SUPPLIED RECORDS.
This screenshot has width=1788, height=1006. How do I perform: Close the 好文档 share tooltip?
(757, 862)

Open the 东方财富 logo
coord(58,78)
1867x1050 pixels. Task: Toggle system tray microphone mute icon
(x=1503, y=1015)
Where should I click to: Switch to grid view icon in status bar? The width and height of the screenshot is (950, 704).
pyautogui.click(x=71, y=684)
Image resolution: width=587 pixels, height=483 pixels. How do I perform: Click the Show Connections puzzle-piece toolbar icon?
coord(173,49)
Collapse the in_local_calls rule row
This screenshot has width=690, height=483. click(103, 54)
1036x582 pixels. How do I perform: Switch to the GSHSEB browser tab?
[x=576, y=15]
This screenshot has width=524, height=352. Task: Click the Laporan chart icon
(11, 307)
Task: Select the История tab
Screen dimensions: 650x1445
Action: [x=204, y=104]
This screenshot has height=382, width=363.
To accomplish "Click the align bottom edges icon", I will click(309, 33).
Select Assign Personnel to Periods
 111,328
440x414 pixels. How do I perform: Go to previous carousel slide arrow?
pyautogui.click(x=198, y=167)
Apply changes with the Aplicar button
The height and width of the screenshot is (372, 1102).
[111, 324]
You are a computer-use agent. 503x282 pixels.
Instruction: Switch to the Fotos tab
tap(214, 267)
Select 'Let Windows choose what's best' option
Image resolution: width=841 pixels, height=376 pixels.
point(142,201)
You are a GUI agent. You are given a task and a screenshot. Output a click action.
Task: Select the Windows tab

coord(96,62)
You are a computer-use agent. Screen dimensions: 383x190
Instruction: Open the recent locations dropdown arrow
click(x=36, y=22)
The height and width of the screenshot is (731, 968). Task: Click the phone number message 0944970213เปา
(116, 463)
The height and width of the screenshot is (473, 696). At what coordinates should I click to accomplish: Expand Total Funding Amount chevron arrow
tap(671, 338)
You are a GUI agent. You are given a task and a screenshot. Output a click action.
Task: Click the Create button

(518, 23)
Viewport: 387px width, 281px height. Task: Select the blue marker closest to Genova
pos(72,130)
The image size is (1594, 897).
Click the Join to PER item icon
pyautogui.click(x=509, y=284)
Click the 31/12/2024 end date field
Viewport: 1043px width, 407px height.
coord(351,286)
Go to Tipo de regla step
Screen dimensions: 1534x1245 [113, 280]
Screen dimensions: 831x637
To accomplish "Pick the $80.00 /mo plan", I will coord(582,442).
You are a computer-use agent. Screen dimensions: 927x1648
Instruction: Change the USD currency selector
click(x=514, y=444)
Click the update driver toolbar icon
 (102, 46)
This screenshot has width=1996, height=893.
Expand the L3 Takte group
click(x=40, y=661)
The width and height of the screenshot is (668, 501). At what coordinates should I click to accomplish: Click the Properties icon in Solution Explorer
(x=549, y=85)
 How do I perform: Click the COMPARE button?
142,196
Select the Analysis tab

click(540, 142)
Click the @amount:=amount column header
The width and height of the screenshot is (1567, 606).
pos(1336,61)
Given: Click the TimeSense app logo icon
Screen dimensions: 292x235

JOB.
Put every line of the listing above into a two-column Markdown table, with the columns labeled Row and Line. Leave out the blank lines.

EXERCISE ANSWER.
| Row | Line |
|---|---|
| 1 | This screenshot has width=1788, height=1006. How do I perform: Close the 好文档 share tooltip? |
| 2 | (757, 862) |
| 3 | Open the 东方财富 logo |
| 4 | coord(58,78) |
| 5 | 1867x1050 pixels. Task: Toggle system tray microphone mute icon |
| 6 | (x=1503, y=1015) |
| 7 | Where should I click to: Switch to grid view icon in status bar? The width and height of the screenshot is (950, 704). |
| 8 | pyautogui.click(x=71, y=684) |
| 9 | Image resolution: width=587 pixels, height=483 pixels. How do I perform: Click the Show Connections puzzle-piece toolbar icon? |
| 10 | coord(173,49) |
| 11 | Collapse the in_local_calls rule row |
| 12 | This screenshot has width=690, height=483. click(103, 54) |
| 13 | 1036x582 pixels. How do I perform: Switch to the GSHSEB browser tab? |
| 14 | [x=576, y=15] |
| 15 | This screenshot has width=524, height=352. Task: Click the Laporan chart icon |
| 16 | (11, 307) |
| 17 | Task: Select the История tab |
| 18 | Screen dimensions: 650x1445 |
| 19 | Action: [x=204, y=104] |
| 20 | This screenshot has height=382, width=363. |
| 21 | To accomplish "Click the align bottom edges icon", I will click(309, 33). |
| 22 | Select Assign Personnel to Periods |
| 23 |  111,328 |
| 24 | 440x414 pixels. How do I perform: Go to previous carousel slide arrow? |
| 25 | pyautogui.click(x=198, y=167) |
| 26 | Apply changes with the Aplicar button |
| 27 | The height and width of the screenshot is (372, 1102). |
| 28 | [111, 324] |
| 29 | You are a computer-use agent. 503x282 pixels. |
| 30 | Instruction: Switch to the Fotos tab |
| 31 | tap(214, 267) |
| 32 | Select 'Let Windows choose what's best' option |
| 33 | Image resolution: width=841 pixels, height=376 pixels. |
| 34 | point(142,201) |
| 35 | You are a GUI agent. You are given a task and a screenshot. Output a click action. |
| 36 | Task: Select the Windows tab |
| 37 | coord(96,62) |
| 38 | You are a computer-use agent. Screen dimensions: 383x190 |
| 39 | Instruction: Open the recent locations dropdown arrow |
| 40 | click(x=36, y=22) |
| 41 | The height and width of the screenshot is (731, 968). Task: Click the phone number message 0944970213เปา |
| 42 | (116, 463) |
| 43 | The height and width of the screenshot is (473, 696). At what coordinates should I click to accomplish: Expand Total Funding Amount chevron arrow |
| 44 | tap(671, 338) |
| 45 | You are a GUI agent. You are given a task and a screenshot. Output a click action. |
| 46 | Task: Click the Create button |
| 47 | (518, 23) |
| 48 | Viewport: 387px width, 281px height. Task: Select the blue marker closest to Genova |
| 49 | pos(72,130) |
| 50 | The image size is (1594, 897). |
| 51 | Click the Join to PER item icon |
| 52 | pyautogui.click(x=509, y=284) |
| 53 | Click the 31/12/2024 end date field |
| 54 | Viewport: 1043px width, 407px height. |
| 55 | coord(351,286) |
| 56 | Go to Tipo de regla step |
| 57 | Screen dimensions: 1534x1245 [113, 280] |
| 58 | Screen dimensions: 831x637 |
| 59 | To accomplish "Pick the $80.00 /mo plan", I will coord(582,442). |
| 60 | You are a computer-use agent. Screen dimensions: 927x1648 |
| 61 | Instruction: Change the USD currency selector |
| 62 | click(x=514, y=444) |
| 63 | Click the update driver toolbar icon |
| 64 |  (102, 46) |
| 65 | This screenshot has width=1996, height=893. |
| 66 | Expand the L3 Takte group |
| 67 | click(x=40, y=661) |
| 68 | The width and height of the screenshot is (668, 501). At what coordinates should I click to accomplish: Click the Properties icon in Solution Explorer |
| 69 | (x=549, y=85) |
| 70 |  How do I perform: Click the COMPARE button? |
| 71 | 142,196 |
| 72 | Select the Analysis tab |
| 73 | click(540, 142) |
| 74 | Click the @amount:=amount column header |
| 75 | The width and height of the screenshot is (1567, 606). |
| 76 | pos(1336,61) |
| 77 | Given: Click the TimeSense app logo icon |
| 78 | Screen dimensions: 292x235 |